**WRITTEN PROBLEM**. Substitute "location" for "position" throughout the lines running from the one containing "Locate an element on the screen." down to the one containing "reserved (594, 1292)", and give back only those lines with nothing else altered.

**ENTRIES PROVIDED**.
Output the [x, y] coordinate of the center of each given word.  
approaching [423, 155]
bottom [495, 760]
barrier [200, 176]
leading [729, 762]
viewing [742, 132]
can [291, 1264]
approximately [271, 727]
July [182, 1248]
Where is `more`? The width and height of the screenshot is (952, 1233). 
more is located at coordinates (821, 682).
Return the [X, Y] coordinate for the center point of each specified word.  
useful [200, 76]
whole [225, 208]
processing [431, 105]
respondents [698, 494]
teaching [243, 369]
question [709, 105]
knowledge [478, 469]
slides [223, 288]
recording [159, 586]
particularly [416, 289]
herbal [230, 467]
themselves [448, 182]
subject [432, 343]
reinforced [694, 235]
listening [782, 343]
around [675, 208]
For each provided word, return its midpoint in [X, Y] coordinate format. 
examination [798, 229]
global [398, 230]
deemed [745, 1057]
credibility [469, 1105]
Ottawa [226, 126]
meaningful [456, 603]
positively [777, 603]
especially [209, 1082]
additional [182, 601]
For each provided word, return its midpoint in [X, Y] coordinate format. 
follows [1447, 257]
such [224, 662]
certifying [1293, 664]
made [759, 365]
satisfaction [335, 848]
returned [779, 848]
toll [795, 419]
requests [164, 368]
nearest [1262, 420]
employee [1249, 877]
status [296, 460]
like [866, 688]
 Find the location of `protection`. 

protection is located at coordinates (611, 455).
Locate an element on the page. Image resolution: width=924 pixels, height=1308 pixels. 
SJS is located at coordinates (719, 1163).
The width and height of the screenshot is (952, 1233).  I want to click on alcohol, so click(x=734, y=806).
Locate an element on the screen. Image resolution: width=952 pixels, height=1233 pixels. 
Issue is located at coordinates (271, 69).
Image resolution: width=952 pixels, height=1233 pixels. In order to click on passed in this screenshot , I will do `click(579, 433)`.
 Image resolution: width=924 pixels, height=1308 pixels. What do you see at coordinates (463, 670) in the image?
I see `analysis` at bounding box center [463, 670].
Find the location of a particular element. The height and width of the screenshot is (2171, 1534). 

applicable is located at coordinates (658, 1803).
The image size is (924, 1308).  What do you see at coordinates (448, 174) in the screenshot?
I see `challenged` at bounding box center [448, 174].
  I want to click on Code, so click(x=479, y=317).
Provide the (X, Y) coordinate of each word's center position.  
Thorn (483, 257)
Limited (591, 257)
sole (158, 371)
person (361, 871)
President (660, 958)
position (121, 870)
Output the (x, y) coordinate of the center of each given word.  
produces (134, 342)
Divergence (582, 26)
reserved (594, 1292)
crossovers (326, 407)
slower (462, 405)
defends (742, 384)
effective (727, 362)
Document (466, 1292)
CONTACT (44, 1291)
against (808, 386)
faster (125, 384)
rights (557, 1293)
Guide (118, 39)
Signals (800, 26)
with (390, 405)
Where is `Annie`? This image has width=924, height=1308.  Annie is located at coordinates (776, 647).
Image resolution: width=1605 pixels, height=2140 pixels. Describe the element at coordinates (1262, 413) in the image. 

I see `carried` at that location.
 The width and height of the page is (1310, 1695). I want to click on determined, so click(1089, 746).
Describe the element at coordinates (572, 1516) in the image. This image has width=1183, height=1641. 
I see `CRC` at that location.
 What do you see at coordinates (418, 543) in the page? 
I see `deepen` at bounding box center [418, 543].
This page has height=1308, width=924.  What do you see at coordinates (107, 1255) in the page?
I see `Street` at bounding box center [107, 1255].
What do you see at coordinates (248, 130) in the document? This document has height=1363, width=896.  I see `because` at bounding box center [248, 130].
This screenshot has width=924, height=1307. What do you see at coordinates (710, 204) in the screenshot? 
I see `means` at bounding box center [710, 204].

**RESPONSE BELOW**.
Locate an element on the screen. Image resolution: width=952 pixels, height=1233 pixels. 
Issue is located at coordinates (271, 69).
Image resolution: width=952 pixels, height=1233 pixels. In order to click on passed in this screenshot , I will do `click(579, 433)`.
 Image resolution: width=924 pixels, height=1308 pixels. What do you see at coordinates (463, 670) in the image?
I see `analysis` at bounding box center [463, 670].
Find the location of a particular element. The height and width of the screenshot is (2171, 1534). 

applicable is located at coordinates (658, 1803).
The image size is (924, 1308).  What do you see at coordinates (448, 174) in the screenshot?
I see `challenged` at bounding box center [448, 174].
  I want to click on Code, so click(x=479, y=317).
Provide the (X, Y) coordinate of each word's center location.  
Thorn (483, 257)
Limited (591, 257)
sole (158, 371)
person (361, 871)
President (660, 958)
location (121, 870)
Output the (x, y) coordinate of the center of each given word.  
produces (134, 342)
Divergence (582, 26)
reserved (594, 1292)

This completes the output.